Kazak Modeli, Türkiye’nin Rol Modeli Mİ?

“Kazakistan parlamentosu, cumhurbaşkanının bazı yetkilerinin parlamento ve hükümete devredilmesini öngören anayasal reformlarını kabul etti.”

Kazakistan’dan gelen haber öyle.

Bizde ise bunun tersi yaşanıyor. Hani hep deriz “dünya nereye gitse biz tersine gideriz” diye.

Soveyetler Birliği dağıldıktan sonra Kazakistan Rusya’dan sonra en önemli cumhuriyetlerden biri, Nursultan Nazarbayev’de bu cumhuriyetin en etkin politikacılarından biriydi. Ülkeyi kendi denetiminde tutmak, başkanlığını garantilemek için bütün yetkileri kendi elinde tutmayı yeğledi.

Bu sayede değişmez lider olarak kalmayı başardı. 26 yıl aralıksız başkan olarak kalmayı başardı. Ancak şimdi elindeki yetkiler fazla gelmiş olacak ki, bunlardan 35’ini parlamentoya devrediyor.
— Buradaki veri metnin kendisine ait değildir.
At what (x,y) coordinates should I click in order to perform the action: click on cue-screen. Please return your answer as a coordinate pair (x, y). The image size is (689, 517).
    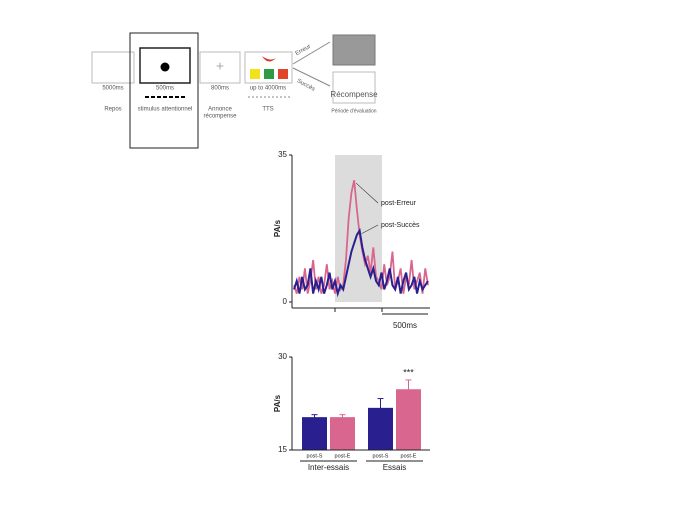
    Looking at the image, I should click on (220, 68).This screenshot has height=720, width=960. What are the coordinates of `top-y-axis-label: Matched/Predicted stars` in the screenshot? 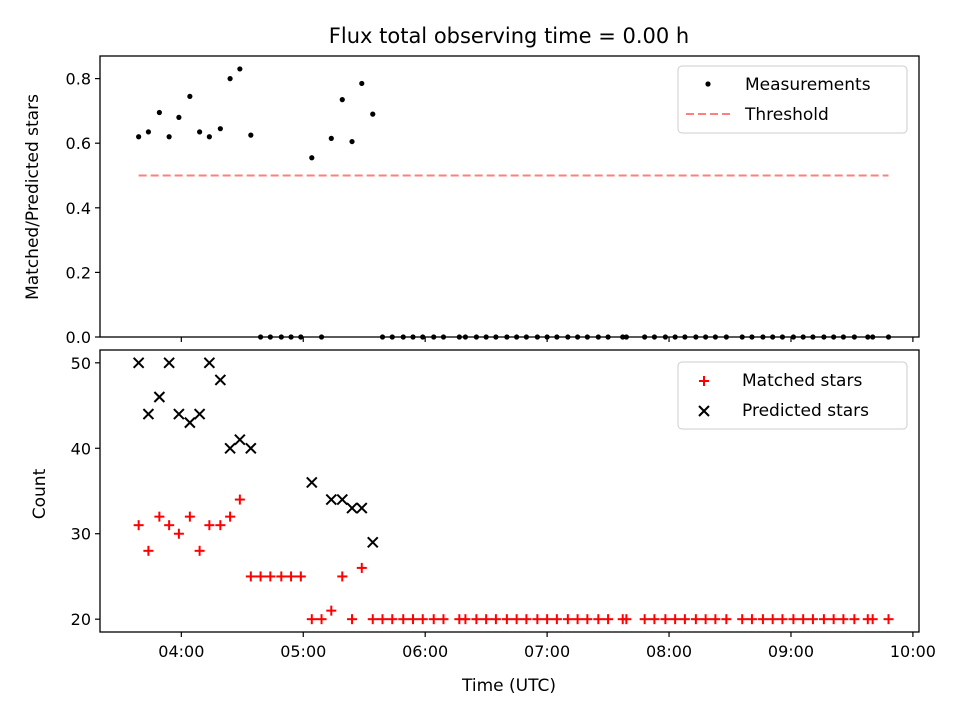 It's located at (33, 197).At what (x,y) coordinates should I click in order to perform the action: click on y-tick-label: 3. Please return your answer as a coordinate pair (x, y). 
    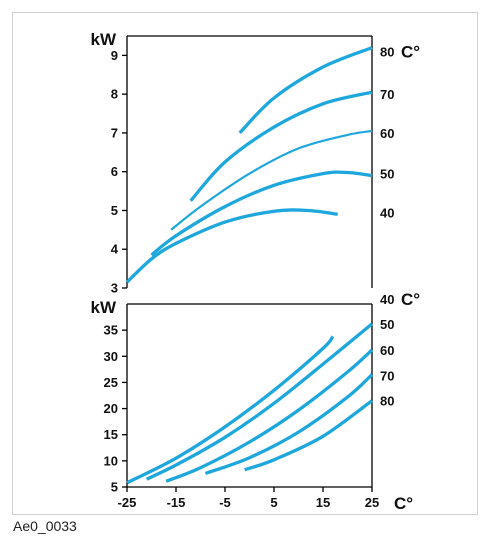
    Looking at the image, I should click on (114, 288).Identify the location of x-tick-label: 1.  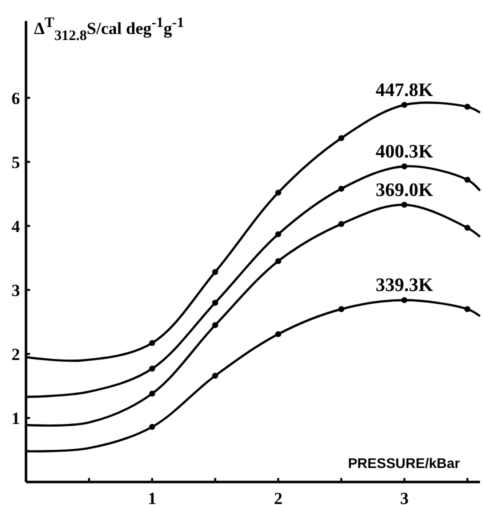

Türk tipi mi dersiniz Kazak tipi mi bilmem. Ama bu kimi görevlerin parlamentoya devredilmesi pratik olarak pek bir anlam ifade etmiyor. Nazarbeyev’in gücü bu devirle pek sınırlanmış sayılmıyor.

Geçerli anayasaya göre, tüm kabine üyeleri cumhurbaşkanı tarafından seçiliyor. Çoğunluğu Nazarbayev’in Nur Otan partisinin oluşturduğu parlamentoda, güçlü bir muhalefet partisi de bulunmuyor. Zaten sistem buna izin de vermiyor. Partili Cumhurbaşkanlığına iyi bir örnek olan Kazak Başkanlık sistemi Türkiye’nin Anayasa değişikliğiyle nereye doğru gittiğini de göstermiş oluyor.

Cumhurbaşkanını Nazarbayev’in karşıtları, reform paketinin demokratik bir ilerleme değil, sadece Nazarbayev’in görevi oğluna devretmek için yaptığı bir hazırlık olduğu eleştirisinde bulunuyor.

Yönetimin verimliğini artırmak adı altında Nazarbayev Ocak ayında, cumhurbaşkanının bazı yetkilerini parlamento ve hükümete devretmesini öngören anayasa değişikliğinin tartışılmaya açılması kararı almış, kendisi içinde dış siyaset, ulusal güvenlik ve stratejik konulara odaklanacağını belirtmişti.

1991’den bu yana başkanlık koltuğunda oturan Nazarbayev geçmişte demokrasinin “uzun vadeli bir hedef” olduğunu söylemişti.

Orta Asya’nın en büyük ekonomisine sahip olan Kazakistan’da, 2007 yılında yapılan anayasa değişikliği ile devlet başkanlığı seçimleri yedi yıldan beş yıla indirilmişti.